I can't comment on the guys, because, to be honest, they all just sort of combine into one alpha male, you know, the type that I never trust and the ones that always make me slightly nervous, like they are gonna sucker punch you - it must be leftover high school issues or something. In any event, you all suck too - And dude, if you are a former NFL star, and you are what, 20, then you must suck, because fucking Doug Flutie is old enough to be your daddy and he could kick your ass on the field, so, well, I feel sorry for you.

I sort of like the secret house guy or whatever he's called, but he was sort of annoying when he was wrapping his gangly arms all over the place.

I was soft on that blonde girl, but her father, Tommy Lee, is so creepy that I can't figure out what the hell is going on there.

I usually cheer for the sista, but Jamal-ita or whatever her name is, looks annoying. So I dunno, I might not be down with the homies after all this time.

Oh, and that bitch with the squeeky voice, the nemesis of Carol? If I could drop kick you over the gates of CBS, I so would. No offense.

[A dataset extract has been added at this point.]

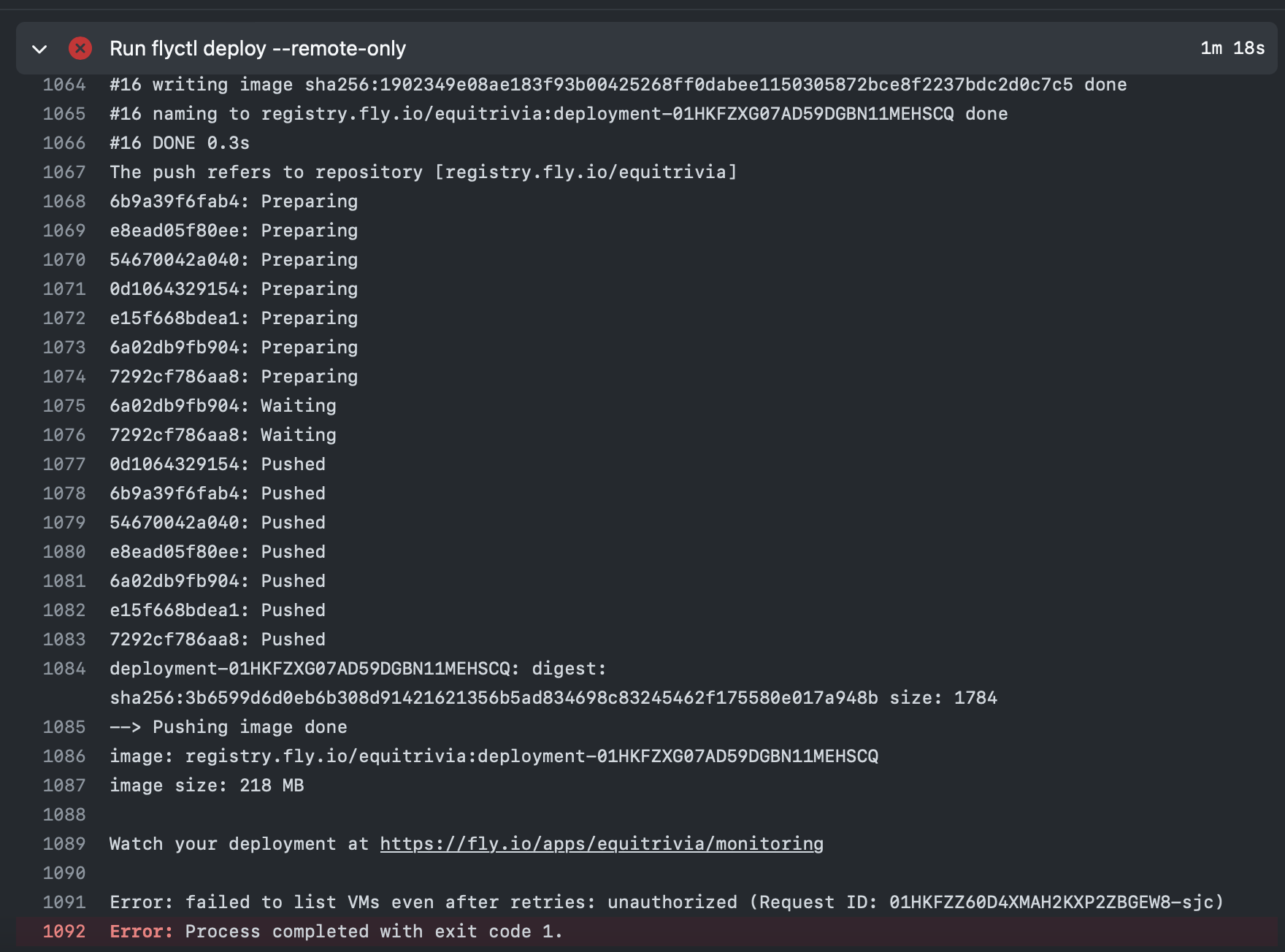
Task: Click line number 1064
Action: [64, 85]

I am not going to watch the Hamster watch this year, so the show won't lose interest in it.

Anyway, that's all I have to say tonight. I'll save my analysis of Canadian Idol for another night - and why no Rockstar this year? That totally sucks....

Anyway, this is Julie Chen, saying goodnight from the Big Brother House.

5 Comments:

At 9:12 AM, Blogger Chunks said...

I am also going to stay away from the Hamster Watch. I missed Saturday's episode because I was drunk dialing with Devo, so I went to Hamster Watch to catch up and the person who runs it is so negative and showing how orchestrated it is etc. I just want to have fun with it this year.

The blonde looks so much like Anna Nicole Smith to me, it freaks me out! And that Jen is retarded. I knew the second she started flapping her gums I wouldn't like her or her plastic boobs. Oh well it's fun to watch when I remember! haha!

I hope things settle down for y'all at home. Tell us more about the anniversary party! Are you renting a hall/band? Will there be a buffet? I love a party.

 
At 9:53 AM, Blogger Devo said...

I don't, nor have I ever, imbibed of the BB, and I don't feel I am missing much by the sound of it-haha. I am eagerly awaiting the next installment of Survivor though. 50th anniversary parties are a lot of work, but fun indeed. You sound tired. You need an all night conference call with the girls to straighten you out-haha.

 
At 5:38 PM, Blogger Chunks said...

LOL I don't think he could HANDLE a late night conference call! I mean, when we get talking about vajayjays and everything, it can get out of control! And then there is the whole thing about the Svend the Biker! LOL!

We might have to save that for a time when he is really in the dumps! Like when the oldest daughter wants to wear a tube top to school...he'll really need a pick me up then! haha!

How long is Margo going to hold on you with the comments?

 
At 10:39 AM, Blogger Chunks said...

And now retardo "um Jen" is the HOH. How much does that suck?!

 
At 7:11 AM, Anonymous Anonymous said...

hey peeps. I am not holding out, Here I am . Amuse me.